[[ GIVEN PASSAGE open ]]
French filmmaker François Ozon’s “Everything Went Fine” is a fact-based drama that details the moral quandary and legal and logistical obstacles family members face in France when a failing relative asks them the ultimate favor.
“I want you to help me end it.”
But a writer-director known for films that touch on sex, sexuality and sexual tension — “Swimming Pool,” “Young & Beautiful” and the recent “Summer of ’85” are among his credits — was sure to emphasize the unconventional in the story actress-turned-writer Emmanuèle Bernheim told in her memoir, “Tout s’est bien passé.”
That adds to the complications and mixed-emotions of those closest to Andre Bernheim, who decides, after a debilitating stroke, that 84 years on this Earth is enough. Ozon’s cast expertly navigates this downbeat terrain, and find the sometimes humorous irony of helping an unpleasant man and “bad father” get out of their hair.
Parisian sisters Pascale (Géraldine Pailhas) and Emmanuèle (Sophie Marceau) are properly torn-up when father Andre (André Dussollier) has his stroke. Their sculptress mother (the regal Charlotte Rampling) has her own late life health issues — Parkinson’s and depression. Now this.
There’s also this fellow the sisters refer to as “Sh–head” to contend with, someone they see skulking outside of the hospital, not “daring” to visit while one of the two of them are visiting.
As the tubes go in and come out, the diapers and the IV — “That’ll be his food, now.” — the sisters weep and wrestle with this shell of a man they used to know.
But on a Metro ride home, Emmanuèle or “Manue,” as Dad called her, helps a tourist figure out a folding map. That prompts a flashback to her early teens, sitting in the back seat of her father’s ’80s Peugout, trying and failing to give him directions from a similar road map.
“Idiot girl,” he barks (in French with English subtitles), taking the map while driving, only pulling over when she gets carsick. He berated her for eating and we get the impression he didn’t stop there.
So why is Manue the one he choses to say “I want you to help me end it” to?
Pascale figures it’s a “gift,” considering how much she “wished him dead” when she was younger. Manue’s guess is even more blunt.
“Such an ass—e, right to the end.”
The film, seen entirely from Manue’s point of view, is about her efforts to brush past this mortal request, and once that doesn’t work, how she, her sister, their disinterested mother and others deal with it.
[[ GIVEN PASSAGE closed ]]
_REQUIRED ACTIONS_:
**a.** Answer these questions using the review of "Everything Went Fine":
(i) Which two health problems does the sisters' mother have?
(ii) At what age does Andre Bernheim decide he has lived long enough?
(iii) From whose point of view is the film seen?
**b.** Extend the review of "Everything Went Fine" by a few paragraphs, picking up after its final sentence.
[[ RECORDED DATA open ]]
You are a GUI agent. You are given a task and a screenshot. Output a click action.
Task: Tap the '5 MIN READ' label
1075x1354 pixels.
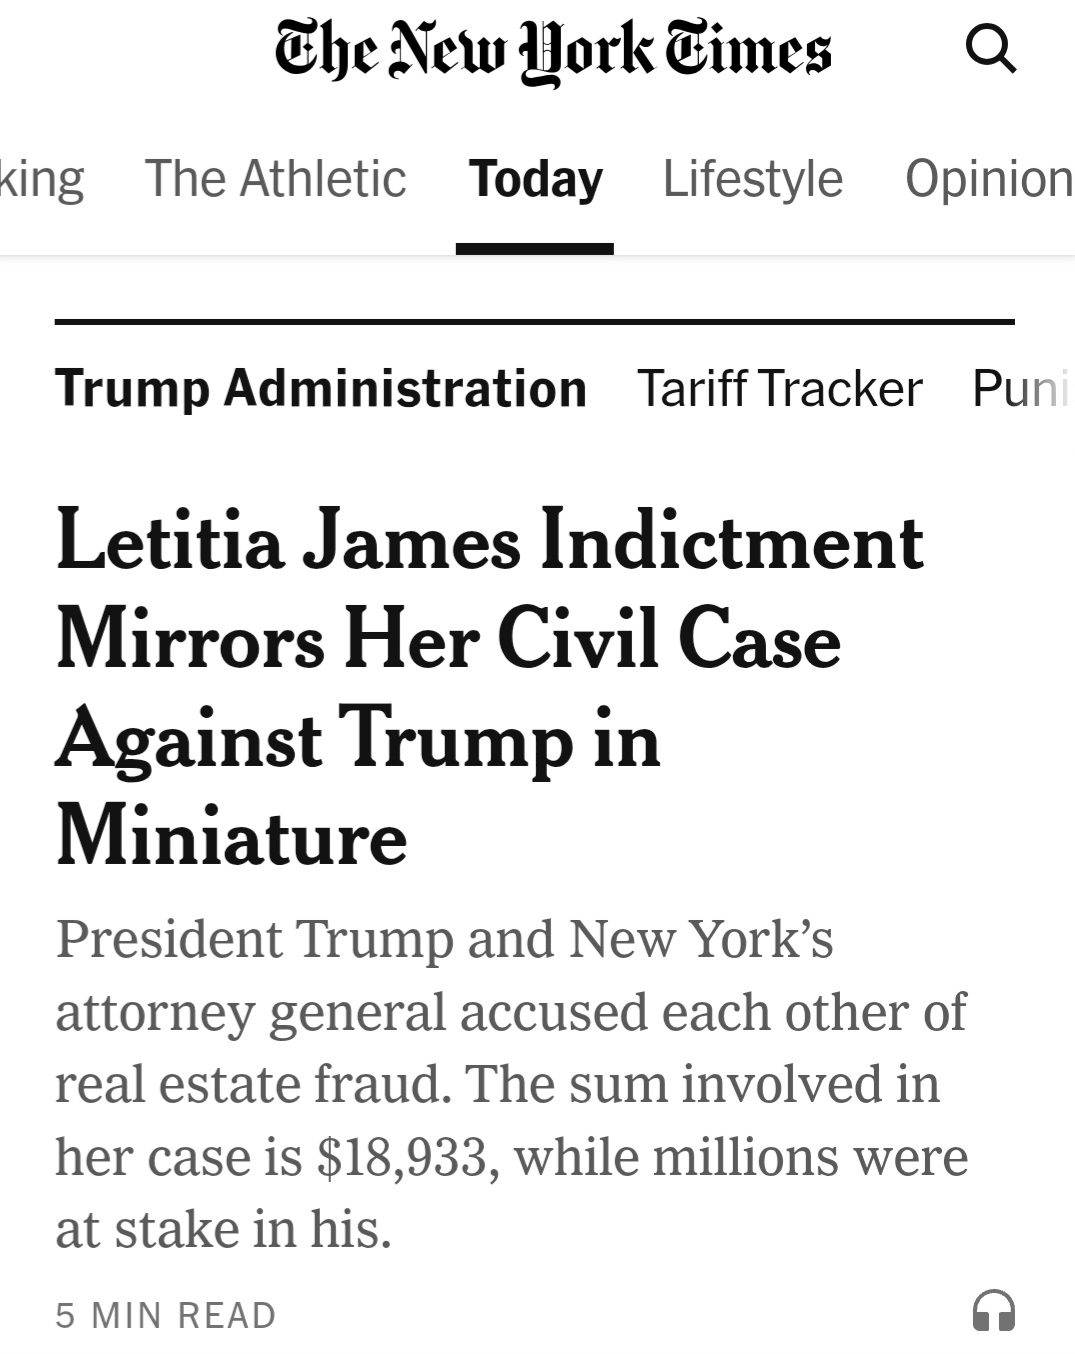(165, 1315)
[[ RECORDED DATA closed ]]
[[ RECORDED DATA open ]]
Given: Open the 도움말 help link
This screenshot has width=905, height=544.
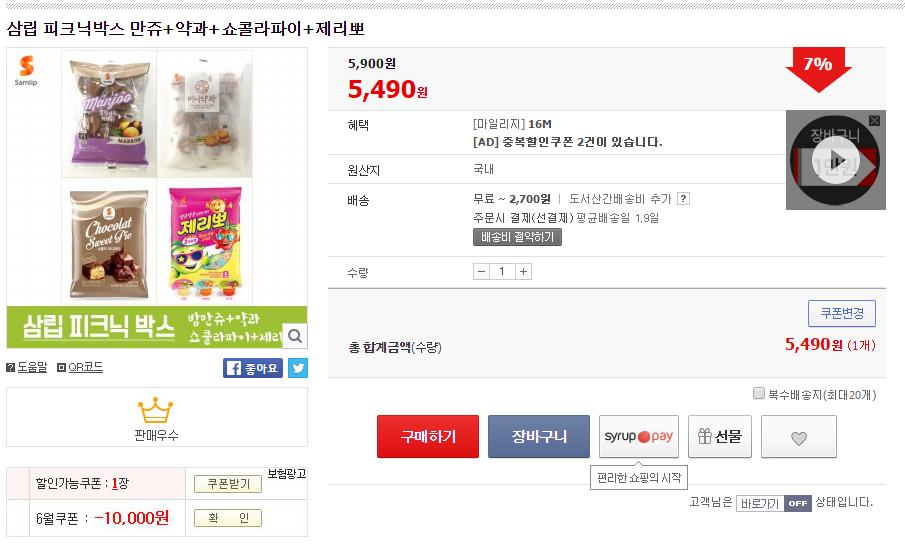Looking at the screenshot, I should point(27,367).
[[ RECORDED DATA closed ]]
_TASK RESULTS_:
**a.**
(i) Parkinson's and depression.
(ii) 84.
(iii) Emmanuèle's, called "Manue."

**b.**
And let’s not forget “S—head,” lest he have a stake in all this.
As grim as end-of-life realities and decisions always are, there’s something faintly comical going on here, and not just in the nickname for this nuisance who will make his role in all this known as he lashes out and invades this somber space.
The sisters practically make an art out of taking bad news or being goaded by their father to get on with his wishes by storming out of the room in tears. First one runs away. Then the other. Then the first again. And so on.
And then there’s the worst complication of all, harder to deal with than the logistics of getting a bedridden man out of France, where “death with dignity” laws are more primitive, and into Switzerland.
Once the plans are in motion, this “ass—-” of a father turns whimsical, pleasant, engaged and charming. He remembers put-upon Manue’s birthday, dotes on a grandson, and seems like he might have some will to live after all. Maybe.
“Don’t think I’ve changed my mind,” he mutters.
There’s enough in this true story that seems borrowed from the dark comedy “Death at a Funeral” that I felt Ozon was giving us permission to laugh at some of this. Dad turns into a chatterbox about something he’s planning that’s against the law? That’s either a nasty going-away present for his legally liable daughters, or just comically dense.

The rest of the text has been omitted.